Di sektor sosial, kebijakan pembangunannya seperti program Sekolah Dasar Inpres dan Puskesmas berhasil memperluas akses pendidikan dan kesehatan bagi masyarakat. Soeharto juga dikenal sebagai motor penggerak kemajuan industri strategis nasional, seperti IPTN (sekarang PTDI) dan PAL.
Menyikapi Kebijakan Keras Orde Baru
Terkait kebijakan keras di masa Orde Baru, seperti penembakan misterius (Petrus), Abdul Haris mengajak masyarakat untuk menilainya dalam konteks zaman dan tantangan yang dihadapi saat itu. Membangun ekonomi memerlukan kestabilan politik dan keamanan. Tanpa stabilitas, investor tidak akan datang. Kebijakan keras tersebut lahir dari situasi darurat nasional.
Momen Rekonsiliasi Nasional
Abdul Haris menyerukan agar para elite dan generasi bangsa meneladani kebesaran jiwa para tokoh terdahulu. Peringatan Hari Pahlawan dan pemberian gelar Pahlawan Nasional sebaiknya menjadi momen rekonsiliasi nasional, bukan arena dendam. Bangsa yang besar adalah bangsa yang mampu memaafkan tanpa melupakan sejarah.
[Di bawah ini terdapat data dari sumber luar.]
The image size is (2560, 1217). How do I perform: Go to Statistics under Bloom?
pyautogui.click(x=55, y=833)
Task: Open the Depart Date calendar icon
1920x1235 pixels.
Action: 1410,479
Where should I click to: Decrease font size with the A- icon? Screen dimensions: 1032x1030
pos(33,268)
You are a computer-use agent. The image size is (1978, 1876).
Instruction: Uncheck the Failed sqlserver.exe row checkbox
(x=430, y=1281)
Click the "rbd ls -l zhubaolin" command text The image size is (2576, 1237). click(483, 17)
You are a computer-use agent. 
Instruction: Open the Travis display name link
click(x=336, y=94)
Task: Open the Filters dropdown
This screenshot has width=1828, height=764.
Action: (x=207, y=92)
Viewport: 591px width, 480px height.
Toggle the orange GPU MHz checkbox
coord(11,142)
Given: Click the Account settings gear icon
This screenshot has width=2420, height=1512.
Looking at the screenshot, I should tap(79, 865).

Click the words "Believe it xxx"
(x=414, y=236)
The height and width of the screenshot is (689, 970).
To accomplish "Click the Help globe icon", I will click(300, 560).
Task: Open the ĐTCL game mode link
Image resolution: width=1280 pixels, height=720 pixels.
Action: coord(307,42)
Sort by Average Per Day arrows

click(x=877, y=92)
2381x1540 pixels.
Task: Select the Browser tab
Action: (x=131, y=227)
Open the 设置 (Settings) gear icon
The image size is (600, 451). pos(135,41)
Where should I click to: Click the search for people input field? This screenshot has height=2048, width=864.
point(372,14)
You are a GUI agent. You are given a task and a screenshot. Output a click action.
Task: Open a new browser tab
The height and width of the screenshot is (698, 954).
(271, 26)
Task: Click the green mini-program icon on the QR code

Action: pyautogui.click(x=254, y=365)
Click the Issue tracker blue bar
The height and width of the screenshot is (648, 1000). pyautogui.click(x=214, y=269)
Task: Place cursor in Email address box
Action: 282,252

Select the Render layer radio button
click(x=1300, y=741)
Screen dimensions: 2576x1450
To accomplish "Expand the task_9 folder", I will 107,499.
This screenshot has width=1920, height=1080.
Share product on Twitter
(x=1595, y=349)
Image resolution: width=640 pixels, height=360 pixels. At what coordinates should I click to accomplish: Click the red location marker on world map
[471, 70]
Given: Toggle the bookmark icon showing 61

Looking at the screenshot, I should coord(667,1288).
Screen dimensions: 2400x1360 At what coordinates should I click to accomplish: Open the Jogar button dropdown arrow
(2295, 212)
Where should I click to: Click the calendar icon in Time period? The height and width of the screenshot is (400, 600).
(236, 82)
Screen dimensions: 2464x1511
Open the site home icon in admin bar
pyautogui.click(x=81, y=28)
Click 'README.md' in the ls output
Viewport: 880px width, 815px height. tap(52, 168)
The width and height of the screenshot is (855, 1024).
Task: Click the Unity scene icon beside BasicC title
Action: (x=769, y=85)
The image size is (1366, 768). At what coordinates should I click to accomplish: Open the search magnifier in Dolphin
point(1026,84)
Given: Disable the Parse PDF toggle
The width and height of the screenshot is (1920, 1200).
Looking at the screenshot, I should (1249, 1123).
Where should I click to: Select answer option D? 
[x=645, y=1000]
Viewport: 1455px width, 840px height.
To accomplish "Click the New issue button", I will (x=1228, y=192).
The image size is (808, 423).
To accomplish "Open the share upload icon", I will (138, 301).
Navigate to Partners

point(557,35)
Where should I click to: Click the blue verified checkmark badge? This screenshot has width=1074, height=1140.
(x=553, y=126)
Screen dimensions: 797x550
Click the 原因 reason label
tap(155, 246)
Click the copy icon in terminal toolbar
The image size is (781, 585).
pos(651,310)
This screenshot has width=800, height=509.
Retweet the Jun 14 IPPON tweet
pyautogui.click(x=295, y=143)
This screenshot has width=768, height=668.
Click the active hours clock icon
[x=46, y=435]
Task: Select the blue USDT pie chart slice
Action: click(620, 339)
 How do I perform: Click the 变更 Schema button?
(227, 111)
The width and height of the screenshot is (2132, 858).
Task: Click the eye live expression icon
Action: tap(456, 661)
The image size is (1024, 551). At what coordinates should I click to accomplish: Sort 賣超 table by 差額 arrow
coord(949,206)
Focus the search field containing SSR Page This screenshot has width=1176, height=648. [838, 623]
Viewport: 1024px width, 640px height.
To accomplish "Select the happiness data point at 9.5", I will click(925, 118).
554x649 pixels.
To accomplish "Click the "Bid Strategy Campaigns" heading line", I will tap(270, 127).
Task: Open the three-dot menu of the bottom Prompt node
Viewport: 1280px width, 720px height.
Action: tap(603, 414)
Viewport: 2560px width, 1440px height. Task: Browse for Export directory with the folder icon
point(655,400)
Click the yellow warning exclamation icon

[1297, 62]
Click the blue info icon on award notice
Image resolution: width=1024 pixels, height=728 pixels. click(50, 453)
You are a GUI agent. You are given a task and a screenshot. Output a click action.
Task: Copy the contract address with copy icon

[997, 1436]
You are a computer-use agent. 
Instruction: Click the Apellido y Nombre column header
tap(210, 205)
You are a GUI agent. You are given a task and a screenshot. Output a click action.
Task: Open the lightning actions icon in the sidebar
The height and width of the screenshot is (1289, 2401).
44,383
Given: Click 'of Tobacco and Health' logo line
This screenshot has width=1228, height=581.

Ia mencontohkan sikap Buya Hamka yang, meski pernah dipenjara oleh Presiden Soekarno, tetap menjadi imam salat jenazah bagi Sang Proklamator saat wafat. Bahkan, dalam masa tahanannya, Buya Hamka menulis karya besar Tafsir Al-Azhar, menunjukkan keikhlasan dan kedewasaan spiritual.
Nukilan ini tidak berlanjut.